И стал молиться сам. Но только слезный взор Он поднял вверх, согнув дрожащие колени, Как снова выступил из мрака злобный гений, И крылья черные над плачущим простер, И слезы высушил своим дыханьем льдистым, И чистый слух язвил злоречием нечистым (с. 119).
Сосредоточенность поэта на таких визуальных знаках, как выражение глаз и поза, соответствует одновременно христианской и демонической эмблематике образов. При этом очевидная незначительность внешней проявленности Христа, как и его участие в противостоянии демону, обусловленное внутренней сосредоточенностью, молитвенным состоянием, не исключает образ из динамического поля. Последнее литературное имя этого героя - Скорбевший - служит ярким показателем его внутреннего развития. Внешняя активность демонического образа, подкрепленная и визуальными символами, поддерживает динамику поэтического текста и направляет сюжетное действие. Однако основной формой самопрезентации героев является речевое высказывание.

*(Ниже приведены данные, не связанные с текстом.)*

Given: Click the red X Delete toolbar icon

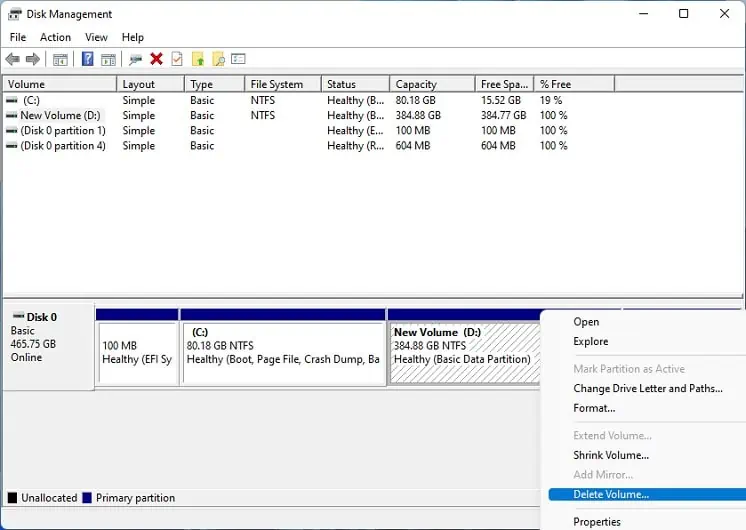Looking at the screenshot, I should tap(156, 60).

Немногословность Христа обусловлена са-кральностью Слова. В ситуации уединения молитвенное общение с Творцом восстанавливает внутренние силы и защищает от демонических наступлений. На этом фоне речевое самовыражение злого духа представлено особенно пышно. Как искусный оратор, он использует широкий спектр приемов речевого воздействия на слушателя, превращает свои монологи в драматические сцены, в которых человеческие пороки разоблачаются наглядно и безапелляционно.
86
Вестник КГУ им. H.A. Некрасова ¿j- № 1, 2015
Искусительно-сладострастная речь злого духа закономерно опирается на романтическую эстетику. Разработанная представителями этого направления система речевого общения (риторические обращения, императивы, риторические восклицания и вопросы, психологические паузы, намеки и недомолвки) и речевого воздействия (анафора, повторы, синтаксический параллелизм) в устах злого искусителя вызваны намерением достичь расположения, доверия Христа и снять романтическую завесу с тех переживаний, которые были опоэтизированы литературной традицией: Изведай все: мученья страсти, Объятий вечно новый рай, И месть, и зависть испытаний, И упоенье гордой власти.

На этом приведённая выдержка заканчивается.